La PrEP n’est pas « un outil de prévention universel à destination de la population générale », souligne-t-il. Son intérêt concerne les personnes les plus fortement exposées au risque d’infection par le VIH « en raison de leur appartenance à un groupe de population particulièrement touché par l’épidémie et/ou de pratiques sexuelles à risque ». Dans une stratégie combinée, elle « peut apporter une sécurité supplémentaire aux personnes en situation de forte exposition au risque, face à des accidents de prévention conventionnelle », poursuit le CNS. Elle put aider aussi les personnes qui désirent desserrer, de façon assumée, les contraintes de prévention conventionnelle dans certaines circonstances ou qui sont dans l’impossibilité de l’exiger de leur partenaire, en particulier dans le cas de certaines femmes. « La PrEP est alors un moyen de réduire le risque, préférable à l’absence de toute protection », relève le CNS. L’avis n’élude pas la critique d’un possible relâchement des pratiques de prévention provoquée par la PrEP. « Aucunes données ne suggèrent que l’introduction d’un nouvel outil de réduction des risques puisse, en tant que telle, entraîner un effet contre-productif massif sur la prévention », précise-t-il.
La contrainte économique.
Le CNS indique exige par ailleurs une prescription médicale initiale, puis lors des renouvellements, ainsi qu’un suivi médical rapproché. « La PreP est un outil exigeant et contraignant pour l’utilisateur, qui suppose des contacts répétés avec le dispositif de prévention et de soins », poursuit le CNS. Elle nécessite donc un fort investissement dans la prévention.
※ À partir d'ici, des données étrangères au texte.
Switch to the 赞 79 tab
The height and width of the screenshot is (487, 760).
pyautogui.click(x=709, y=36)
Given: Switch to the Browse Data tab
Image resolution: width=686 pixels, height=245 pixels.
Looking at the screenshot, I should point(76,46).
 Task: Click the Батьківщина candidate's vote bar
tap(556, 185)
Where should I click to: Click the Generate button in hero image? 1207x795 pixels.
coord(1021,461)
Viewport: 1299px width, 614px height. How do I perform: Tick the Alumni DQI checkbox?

Pour donner aux utilisateurs les moyens de faire une utilisation maîtrisée et raisonnée de l’outil, « l’offre de PrEP doit impérativement s’organiser dans un cadre garantissant une approche globale de prévention et un accompagnement adapté », insiste le CNS qui souhaite le développement de structures de type « centre de santé sexuelle ».
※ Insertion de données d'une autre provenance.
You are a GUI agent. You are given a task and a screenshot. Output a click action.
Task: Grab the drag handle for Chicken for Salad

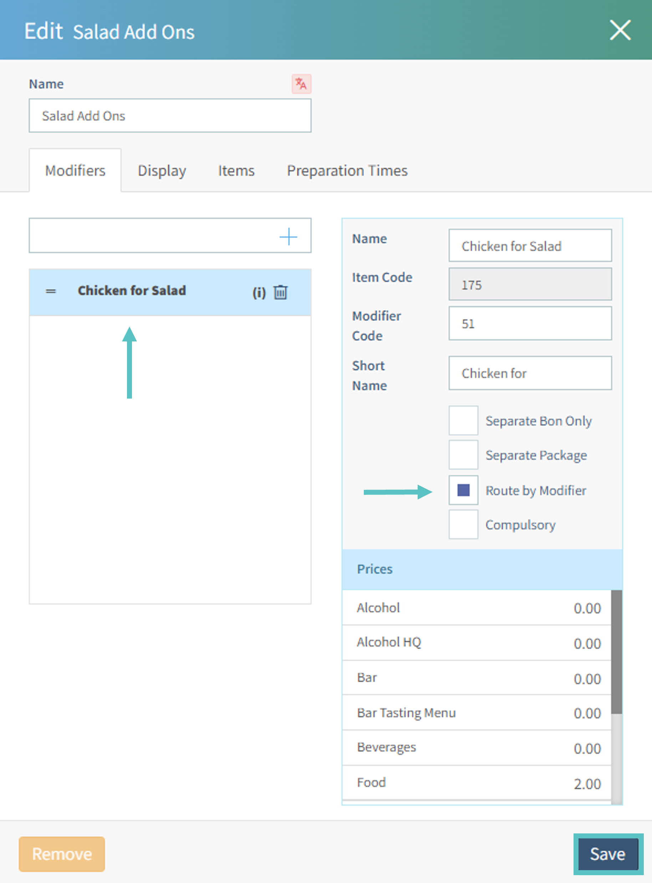click(51, 291)
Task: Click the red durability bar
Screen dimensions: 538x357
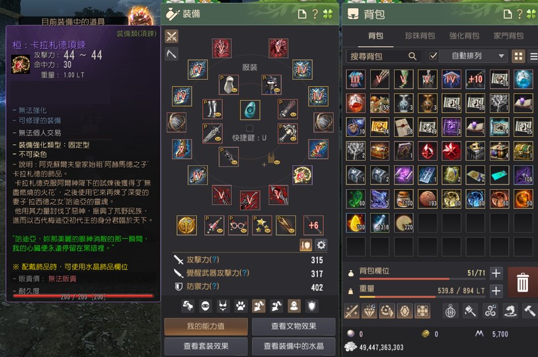Action: click(83, 296)
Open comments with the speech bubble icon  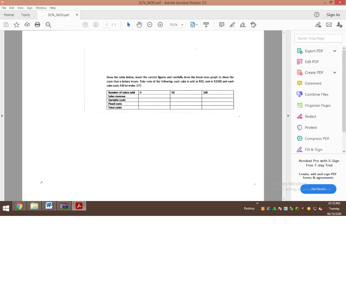pos(221,25)
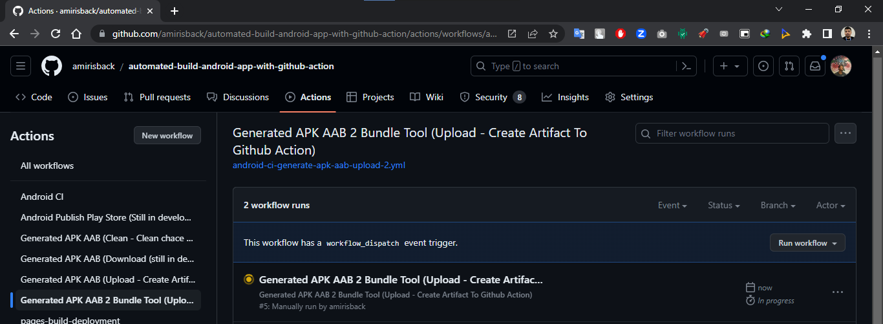883x324 pixels.
Task: Open the user avatar profile menu
Action: pyautogui.click(x=841, y=66)
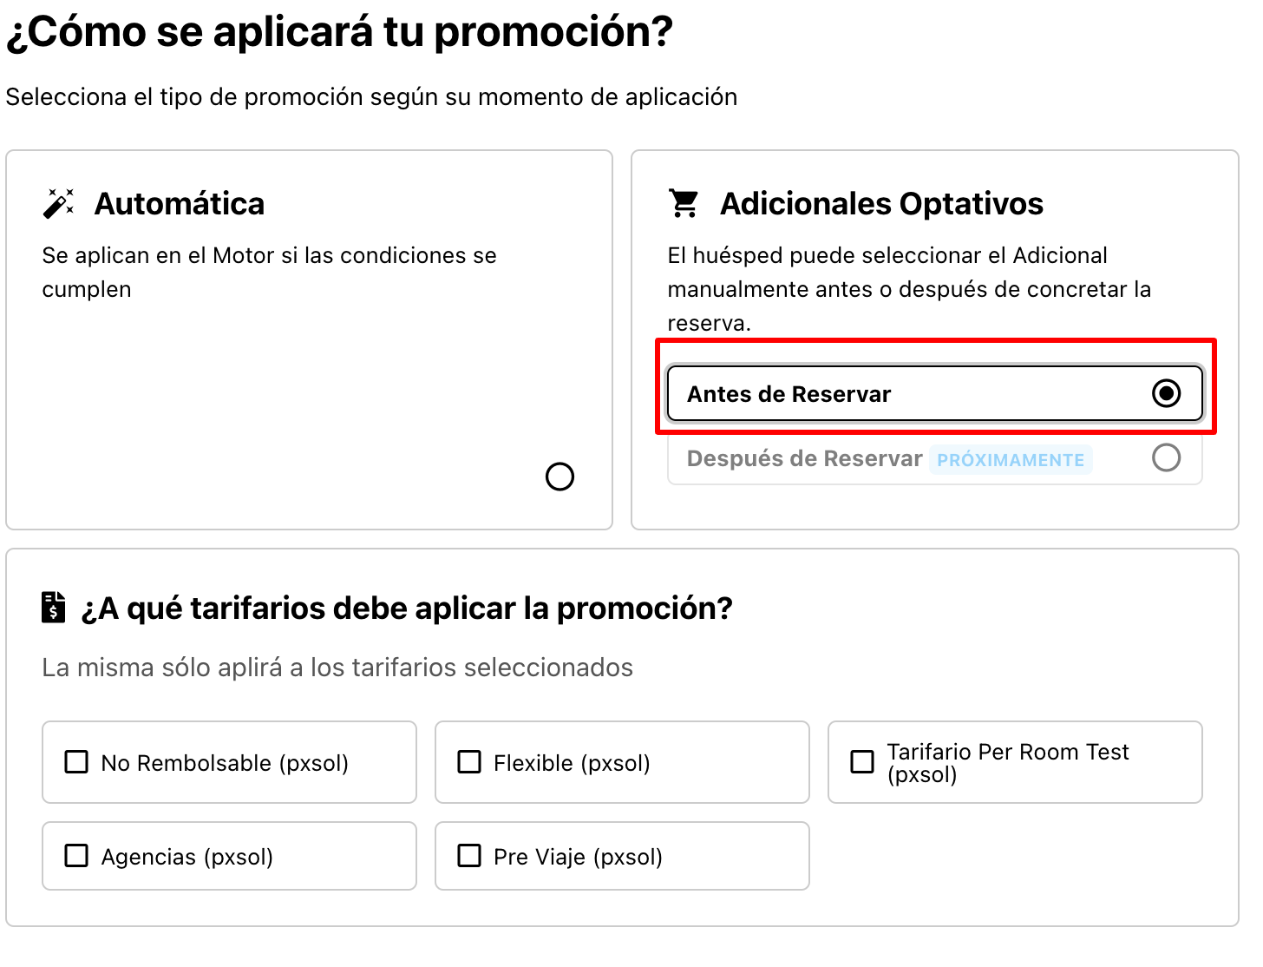Click the Flexible (pxsol) tariff label
Image resolution: width=1263 pixels, height=967 pixels.
(572, 763)
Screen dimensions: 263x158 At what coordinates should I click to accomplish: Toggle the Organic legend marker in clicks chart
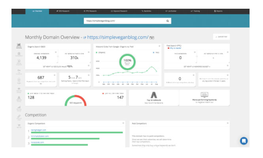pyautogui.click(x=96, y=52)
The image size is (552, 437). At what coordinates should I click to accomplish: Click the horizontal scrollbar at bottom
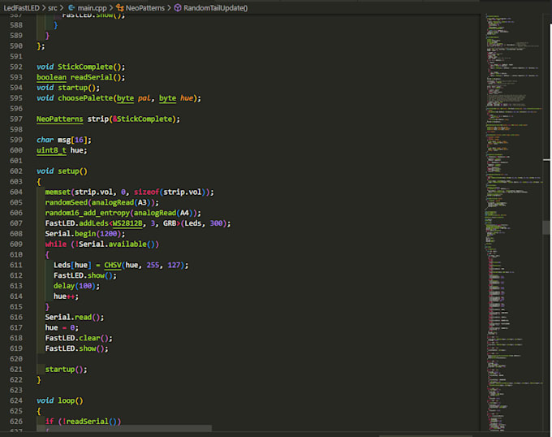pyautogui.click(x=122, y=428)
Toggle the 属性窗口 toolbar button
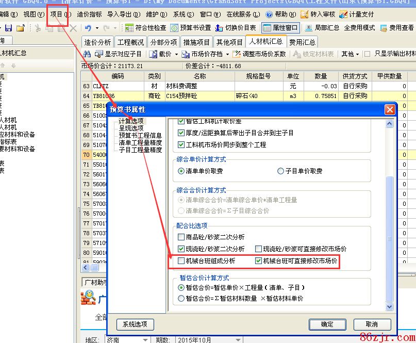This screenshot has width=416, height=343. click(x=268, y=28)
La mise en œuvre des PrEP « se heurte à une contrainte économique d’une ampleur inédite en prévention », prévient le CNS. Développer une telle offre qui vise des personnes non infectées pose « en termes d’allocation des ressources, une question à la fois éthique et de choix stratégique », note le CNS. À l’échelle nationale comme à l’échelle internationale. Le CNS rappelle que 8 millions de personnes vivant avec le VIH et éligible au traitement n’y ont pas accès. Au niveau national, la stratégie s’adresse à des personnes souvent vulnérables et une prise en charge par l’assurance-maladie semble « irréaliste » dans les conditions actuelles.